*TASK GOAL*
Return each line of the data below that contains the string "screenshot".

+++

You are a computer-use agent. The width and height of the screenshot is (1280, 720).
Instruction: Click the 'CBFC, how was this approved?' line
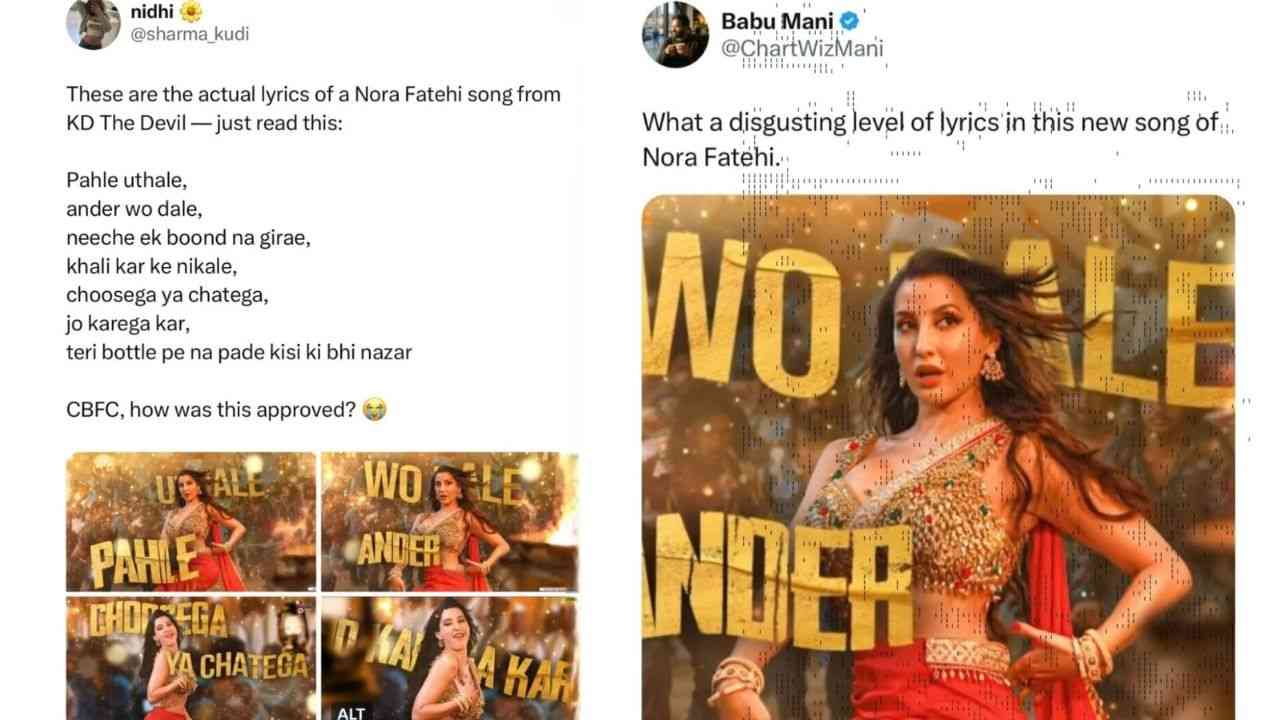click(211, 409)
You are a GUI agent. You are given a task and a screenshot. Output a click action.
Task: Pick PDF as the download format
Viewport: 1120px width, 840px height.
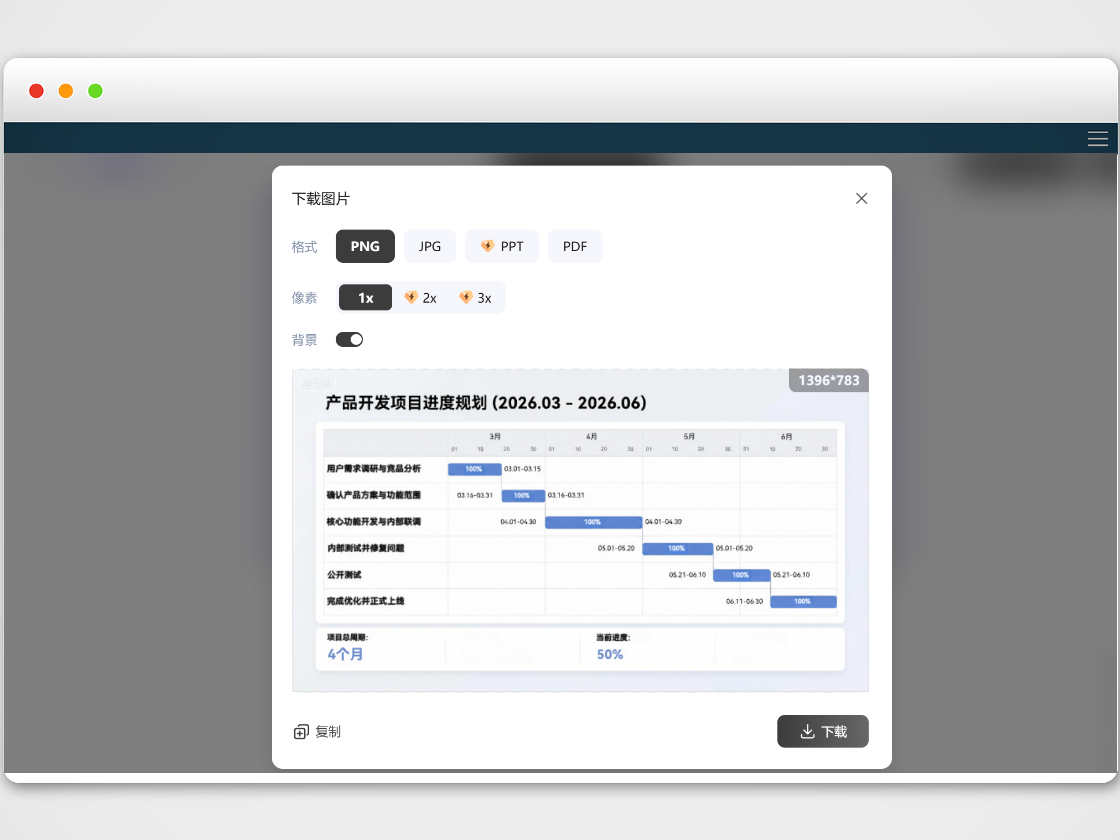575,246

+++

*TASK OUTPUT*
You are a computer-use agent. The width and height of the screenshot is (1280, 720).
You are a GUI agent. You are given a task and a screenshot. Output a click action.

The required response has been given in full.